Recorded data:

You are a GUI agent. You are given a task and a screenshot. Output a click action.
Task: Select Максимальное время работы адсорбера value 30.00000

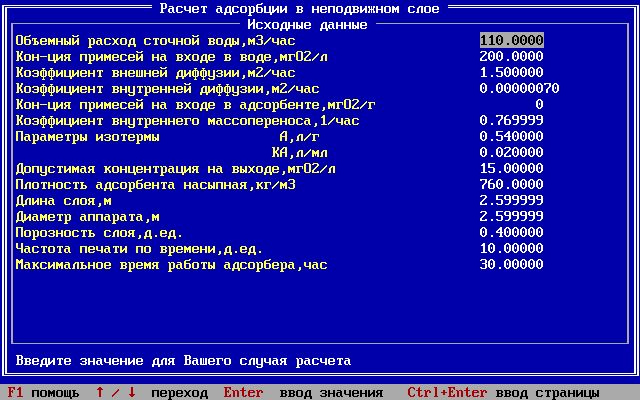click(512, 264)
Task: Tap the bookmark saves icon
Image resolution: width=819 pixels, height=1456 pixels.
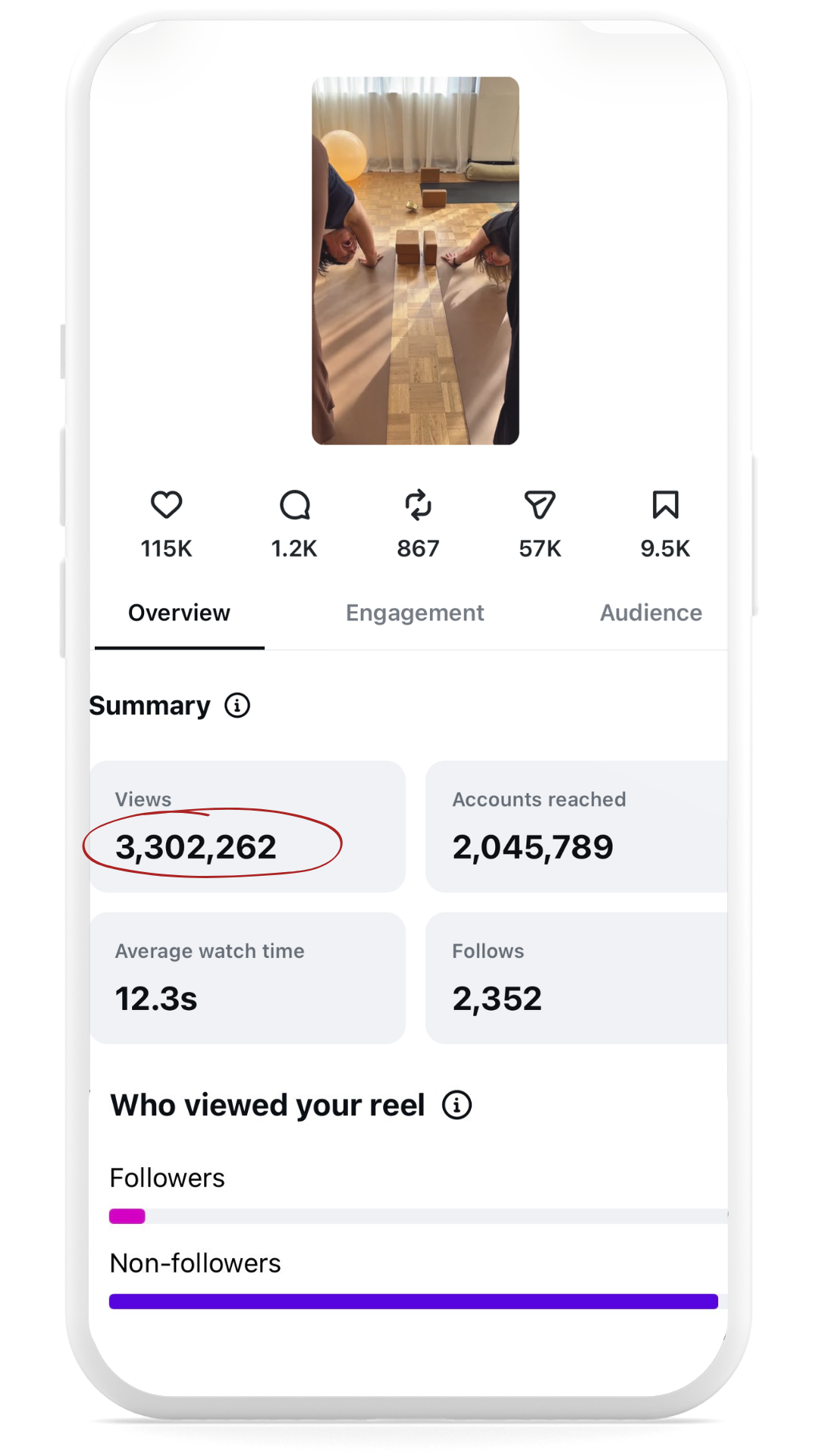Action: [x=665, y=505]
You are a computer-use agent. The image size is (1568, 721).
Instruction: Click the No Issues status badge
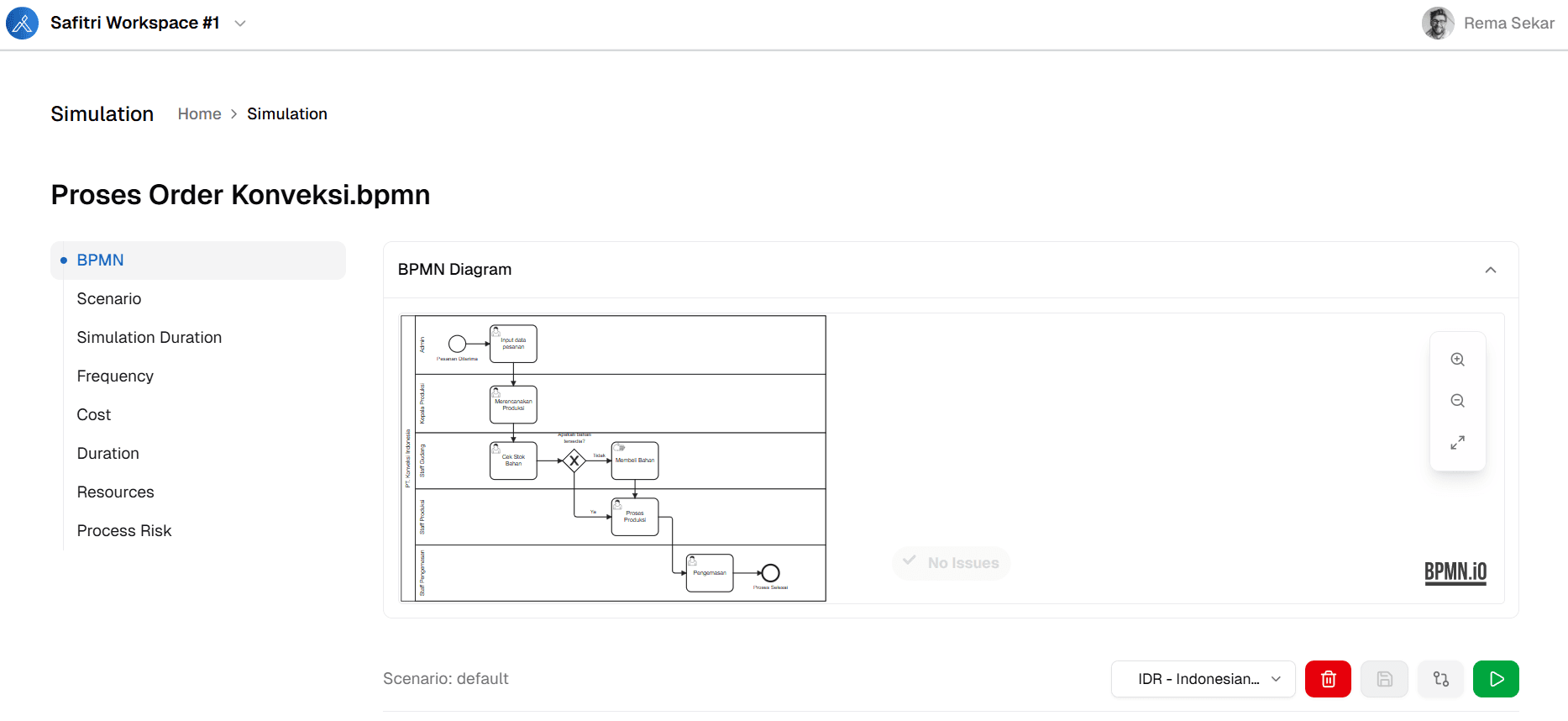[x=952, y=563]
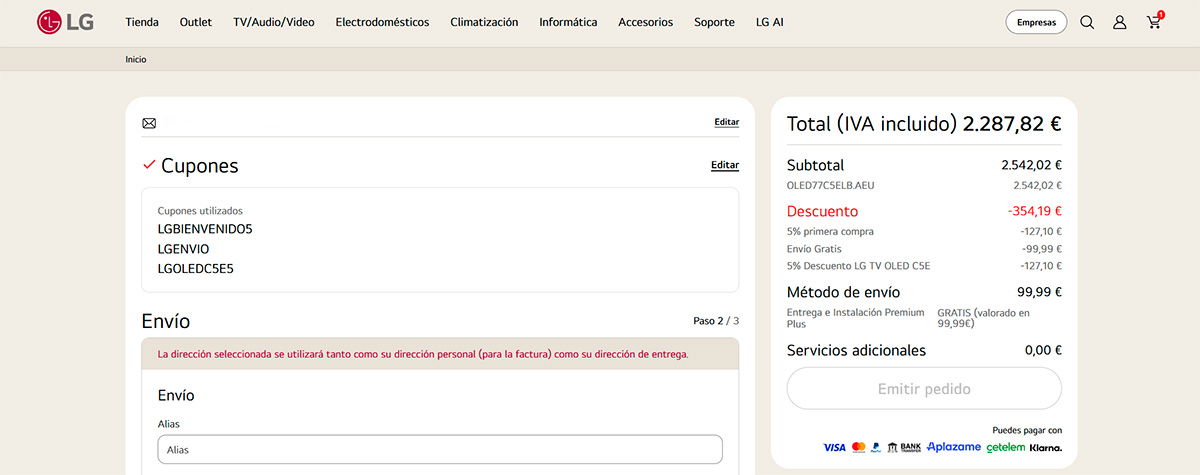This screenshot has width=1200, height=475.
Task: Click the Klarna payment logo
Action: [1046, 447]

Exercise instructions: Please tally the lines above that include the word "agent" and answer with the number by itself.

Answer to this task: 2